-- SOURCE DATA follows --
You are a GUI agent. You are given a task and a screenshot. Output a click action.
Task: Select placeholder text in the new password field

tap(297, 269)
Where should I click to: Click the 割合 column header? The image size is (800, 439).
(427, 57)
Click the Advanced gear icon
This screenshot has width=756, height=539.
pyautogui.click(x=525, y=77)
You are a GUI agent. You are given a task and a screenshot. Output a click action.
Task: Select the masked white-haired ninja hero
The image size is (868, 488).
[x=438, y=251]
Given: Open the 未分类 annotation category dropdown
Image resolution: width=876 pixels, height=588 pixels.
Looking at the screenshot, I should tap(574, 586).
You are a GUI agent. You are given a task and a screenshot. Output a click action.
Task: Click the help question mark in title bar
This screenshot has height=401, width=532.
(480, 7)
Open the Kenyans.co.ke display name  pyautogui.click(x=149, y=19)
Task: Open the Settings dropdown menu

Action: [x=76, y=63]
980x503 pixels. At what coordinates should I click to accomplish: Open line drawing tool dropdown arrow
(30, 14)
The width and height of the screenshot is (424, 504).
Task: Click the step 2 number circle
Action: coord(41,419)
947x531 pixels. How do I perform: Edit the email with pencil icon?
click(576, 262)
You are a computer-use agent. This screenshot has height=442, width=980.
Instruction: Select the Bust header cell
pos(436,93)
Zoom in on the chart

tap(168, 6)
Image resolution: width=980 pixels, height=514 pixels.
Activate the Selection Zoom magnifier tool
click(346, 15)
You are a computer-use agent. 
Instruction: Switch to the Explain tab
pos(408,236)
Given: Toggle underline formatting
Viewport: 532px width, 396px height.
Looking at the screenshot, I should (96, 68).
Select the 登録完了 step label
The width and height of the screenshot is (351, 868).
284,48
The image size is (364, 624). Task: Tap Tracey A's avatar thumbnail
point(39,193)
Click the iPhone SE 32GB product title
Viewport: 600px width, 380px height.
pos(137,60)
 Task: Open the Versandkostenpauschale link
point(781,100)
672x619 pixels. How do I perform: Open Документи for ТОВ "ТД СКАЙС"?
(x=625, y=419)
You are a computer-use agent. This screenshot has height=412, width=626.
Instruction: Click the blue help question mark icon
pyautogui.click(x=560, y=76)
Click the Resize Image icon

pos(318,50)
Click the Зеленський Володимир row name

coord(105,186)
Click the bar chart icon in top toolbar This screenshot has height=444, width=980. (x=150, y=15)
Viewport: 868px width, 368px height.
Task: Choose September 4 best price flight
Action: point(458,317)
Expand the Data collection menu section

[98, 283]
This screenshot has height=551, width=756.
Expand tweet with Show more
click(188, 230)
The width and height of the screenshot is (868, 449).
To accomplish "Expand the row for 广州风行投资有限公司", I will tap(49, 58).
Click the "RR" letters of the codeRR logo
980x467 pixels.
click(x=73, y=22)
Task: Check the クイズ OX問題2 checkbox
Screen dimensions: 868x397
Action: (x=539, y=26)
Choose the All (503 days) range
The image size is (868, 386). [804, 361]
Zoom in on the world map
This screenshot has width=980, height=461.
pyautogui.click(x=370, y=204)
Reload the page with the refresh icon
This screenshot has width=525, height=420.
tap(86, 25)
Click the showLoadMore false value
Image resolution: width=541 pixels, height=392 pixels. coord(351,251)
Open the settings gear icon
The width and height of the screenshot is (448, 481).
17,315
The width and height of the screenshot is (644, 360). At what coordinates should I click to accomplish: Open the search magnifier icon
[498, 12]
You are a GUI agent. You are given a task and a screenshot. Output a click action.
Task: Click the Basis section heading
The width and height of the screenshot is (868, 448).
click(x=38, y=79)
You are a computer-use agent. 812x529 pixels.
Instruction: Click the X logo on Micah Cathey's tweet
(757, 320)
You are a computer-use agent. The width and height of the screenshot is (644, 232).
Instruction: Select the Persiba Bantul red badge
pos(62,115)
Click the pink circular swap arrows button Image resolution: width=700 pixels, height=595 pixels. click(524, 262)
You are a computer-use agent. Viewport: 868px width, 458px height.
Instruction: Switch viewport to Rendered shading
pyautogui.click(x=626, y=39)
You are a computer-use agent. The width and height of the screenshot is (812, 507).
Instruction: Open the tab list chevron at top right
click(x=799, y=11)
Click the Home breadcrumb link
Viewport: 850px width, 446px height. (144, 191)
-- SOURCE DATA concluded --
AIM OF THE EXERCISE: Print each entry exactly as it appears above.

SOLUTION TO THE EXERCISE:
You are a GUI agent. You are given a task and a screenshot. Output a click action.
Task: Select placeholder text in the new password field

tap(297, 269)
Where should I click to: Click the 割合 column header? The image size is (800, 439).
(427, 57)
Click the Advanced gear icon
This screenshot has width=756, height=539.
pyautogui.click(x=525, y=77)
You are a GUI agent. You are given a task and a screenshot. Output a click action.
Task: Select the masked white-haired ninja hero
The image size is (868, 488).
[x=438, y=251]
Given: Open the 未分类 annotation category dropdown
Image resolution: width=876 pixels, height=588 pixels.
Looking at the screenshot, I should tap(574, 586).
You are a GUI agent. You are given a task and a screenshot. Output a click action.
Task: Click the help question mark in title bar
This screenshot has height=401, width=532.
(480, 7)
Open the Kenyans.co.ke display name  pyautogui.click(x=149, y=19)
Task: Open the Settings dropdown menu

Action: [x=76, y=63]
980x503 pixels. At what coordinates should I click to accomplish: Open line drawing tool dropdown arrow
(30, 14)
The width and height of the screenshot is (424, 504).
Task: Click the step 2 number circle
Action: coord(41,419)
947x531 pixels. How do I perform: Edit the email with pencil icon?
click(576, 262)
You are a computer-use agent. This screenshot has height=442, width=980.
Instruction: Select the Bust header cell
pos(436,93)
Zoom in on the chart

tap(168, 6)
Image resolution: width=980 pixels, height=514 pixels.
Activate the Selection Zoom magnifier tool
click(346, 15)
You are a computer-use agent. 
Instruction: Switch to the Explain tab
pos(408,236)
Given: Toggle underline formatting
Viewport: 532px width, 396px height.
Looking at the screenshot, I should (96, 68).
Select the 登録完了 step label
The width and height of the screenshot is (351, 868).
284,48
The image size is (364, 624). Task: Tap Tracey A's avatar thumbnail
point(39,193)
Click the iPhone SE 32GB product title
Viewport: 600px width, 380px height.
pos(137,60)
 Task: Open the Versandkostenpauschale link
point(781,100)
672x619 pixels. How do I perform: Open Документи for ТОВ "ТД СКАЙС"?
(x=625, y=419)
You are a computer-use agent. This screenshot has height=412, width=626.
Instruction: Click the blue help question mark icon
pyautogui.click(x=560, y=76)
Click the Resize Image icon

pos(318,50)
Click the Зеленський Володимир row name

coord(105,186)
Click the bar chart icon in top toolbar This screenshot has height=444, width=980. (x=150, y=15)
Viewport: 868px width, 368px height.
Task: Choose September 4 best price flight
Action: point(458,317)
Expand the Data collection menu section

[98, 283]
This screenshot has height=551, width=756.
Expand tweet with Show more
click(188, 230)
The width and height of the screenshot is (868, 449).
To accomplish "Expand the row for 广州风行投资有限公司", I will tap(49, 58).
Click the "RR" letters of the codeRR logo
980x467 pixels.
click(x=73, y=22)
Task: Check the クイズ OX問題2 checkbox
Screen dimensions: 868x397
Action: (x=539, y=26)
Choose the All (503 days) range
The image size is (868, 386). [804, 361]
Zoom in on the world map
This screenshot has width=980, height=461.
pyautogui.click(x=370, y=204)
Reload the page with the refresh icon
This screenshot has width=525, height=420.
tap(86, 25)
Click the showLoadMore false value
Image resolution: width=541 pixels, height=392 pixels. coord(351,251)
Open the settings gear icon
The width and height of the screenshot is (448, 481).
17,315
The width and height of the screenshot is (644, 360). At what coordinates should I click to accomplish: Open the search magnifier icon
[498, 12]
You are a GUI agent. You are given a task and a screenshot. Output a click action.
Task: Click the Basis section heading
The width and height of the screenshot is (868, 448).
click(x=38, y=79)
You are a computer-use agent. 812x529 pixels.
Instruction: Click the X logo on Micah Cathey's tweet
(757, 320)
You are a computer-use agent. The width and height of the screenshot is (644, 232).
Instruction: Select the Persiba Bantul red badge
pos(62,115)
Click the pink circular swap arrows button Image resolution: width=700 pixels, height=595 pixels. click(524, 262)
You are a computer-use agent. Viewport: 868px width, 458px height.
Instruction: Switch viewport to Rendered shading
pyautogui.click(x=626, y=39)
You are a computer-use agent. The width and height of the screenshot is (812, 507).
Instruction: Open the tab list chevron at top right
click(x=799, y=11)
Click the Home breadcrumb link
Viewport: 850px width, 446px height. (144, 191)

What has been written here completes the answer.